И тут он восторга разразился такой матерщинной бранью, что даже Сквернослов был шокирован. Васнецов облегченно вздохнул и, обернувшись, взглянул на Людоеда. Тот сидел, откинувшись на спинку кресла, и тихо смеялся. Поймав на себе взгляд Николая, он прикрыл глаза и стал медленно стягивать с головы берет, вытирая им огромные капли пота на лице.
Гул двигателей стал ровнее. Он больше не оглушал после перехода в номинальный режим. Из штурманской кабины показалась голова Вячеслава.

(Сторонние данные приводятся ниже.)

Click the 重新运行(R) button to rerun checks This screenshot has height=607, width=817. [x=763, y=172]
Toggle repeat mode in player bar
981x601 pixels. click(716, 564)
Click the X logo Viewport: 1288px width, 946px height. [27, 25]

— Твою мать, Варяг, старый ты пердун! Это мы так взлетали?! Как же мы садиться будем?!
Яхонтов расслабился, откинувшись на спинку своего кресла, и усталым, но довольным голосом произнес:
— Заткнись, Славик. Не мешай.
Огромная птица рвалась к серым тучам, венчающим небо многие годы. И быть может, впервые за эти долгие годы в небо стремилась рукотворная птица людей.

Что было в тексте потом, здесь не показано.